■ **PROVIDED PASSAGE**
╭──

Re: "Free Will Theorem"

From: John M <jamikes.domain.name.hidden>
Date: Tue, 12 Apr 2005 18:03:57 -0400

Please find my remarks interspaced below.
John M
----- Original Message -----
From: "Russell Standish" <r.standish.domain.name.hidden>
To: "Stathis Papaioannou" <stathispapaioannou.domain.name.hidden>
Cc: <ncsamish.domain.name.hidden>; <everything-list.domain.name.hidden.com>
Sent: Tuesday, April 12, 2005 2:11 AM
Subject: Re: "Free Will Theorem"
Russell wrote in his attachment-style post:
------------------------
[RS]:
Since we live in a quantum mechanical world, randomness is inherently
quantum mechanical. Chaos, as a classical mechanism will amplify
quantum randomness.
[JM]:
Rather: "we call the world we live in a QM-al one, because based on the
limited information humanity gathered over the past 2-3 millennia a QM was
derived and adjusted with our limited view of the world", so the statement
should fit. Earlier such statements did expire and we have no proof that
future enrichment of the epistemic cognitive inventory we get will not
change the QM-based worldview as it did the Flat earth earlier.
[RS]:
However, from the point of view of extracting sufficient randomness to
fool opponents in an evolutionary setting, classical chaos is good
enough. No agent will have the computational power of Laplace's daemon
[JM]:
poor daemon still could only compute known facts. Future discoveries are
hard to include into ongoing computations - however Ms Daemon may have
deeper insight than our cognitive inventory (knowledge-base)
of today.

╰──

■ **DATA FOR THIS EXERCISE**

╭──

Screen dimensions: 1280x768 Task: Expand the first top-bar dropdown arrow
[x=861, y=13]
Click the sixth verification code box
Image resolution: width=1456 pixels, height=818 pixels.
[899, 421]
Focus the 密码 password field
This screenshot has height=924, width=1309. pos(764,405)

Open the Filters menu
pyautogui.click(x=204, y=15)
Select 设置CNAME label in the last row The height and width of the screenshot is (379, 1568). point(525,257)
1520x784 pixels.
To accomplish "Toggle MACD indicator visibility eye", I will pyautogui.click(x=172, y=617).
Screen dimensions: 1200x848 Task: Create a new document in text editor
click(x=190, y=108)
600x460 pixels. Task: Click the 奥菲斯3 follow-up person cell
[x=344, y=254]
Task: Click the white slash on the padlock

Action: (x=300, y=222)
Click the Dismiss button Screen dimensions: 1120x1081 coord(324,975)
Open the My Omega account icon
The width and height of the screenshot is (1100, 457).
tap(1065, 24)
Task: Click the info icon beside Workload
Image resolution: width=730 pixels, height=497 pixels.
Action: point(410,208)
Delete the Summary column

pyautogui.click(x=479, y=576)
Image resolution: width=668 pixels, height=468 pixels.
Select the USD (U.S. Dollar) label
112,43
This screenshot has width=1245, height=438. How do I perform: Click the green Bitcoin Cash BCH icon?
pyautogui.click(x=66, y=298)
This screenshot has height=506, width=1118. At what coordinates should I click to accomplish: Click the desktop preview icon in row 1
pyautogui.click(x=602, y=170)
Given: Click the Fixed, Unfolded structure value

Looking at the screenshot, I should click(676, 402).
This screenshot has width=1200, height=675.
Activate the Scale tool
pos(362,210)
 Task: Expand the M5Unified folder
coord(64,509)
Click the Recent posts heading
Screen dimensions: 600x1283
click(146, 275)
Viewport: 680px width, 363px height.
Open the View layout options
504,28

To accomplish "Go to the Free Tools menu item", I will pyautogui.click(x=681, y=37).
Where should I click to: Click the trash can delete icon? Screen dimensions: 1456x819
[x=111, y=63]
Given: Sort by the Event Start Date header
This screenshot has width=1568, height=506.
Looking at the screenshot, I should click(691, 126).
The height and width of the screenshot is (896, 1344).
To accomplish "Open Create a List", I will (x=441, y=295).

╰──

■ **WHAT YOU NEED TO DO**
(A) In the email reply about the "Free Will Theorem," condense the paragraph beginning "However, from the point of view of extracting sufficient randomness" into a single shorter sentence that keeps its main facts.
(B) Reproduce the records from the line with "will pyautogui.click(x=681, y=37)." to the line with "Looking at the screenshot, I should click(691, 126).", switching "Event Start Date" to "Event End Date" and leaving all else unchanged.

■ **RESULTS FOR THE EXERCISE**
(A) Classical chaos yields enough randomness to fool opponents in an evolutionary setting, as no agent will possess the computational power of Laplace's daemon.

(B)
To accomplish "Go to the Free Tools menu item", I will pyautogui.click(x=681, y=37).
Where should I click to: Click the trash can delete icon? Screen dimensions: 1456x819
[x=111, y=63]
Given: Sort by the Event End Date header
This screenshot has width=1568, height=506.
Looking at the screenshot, I should click(691, 126).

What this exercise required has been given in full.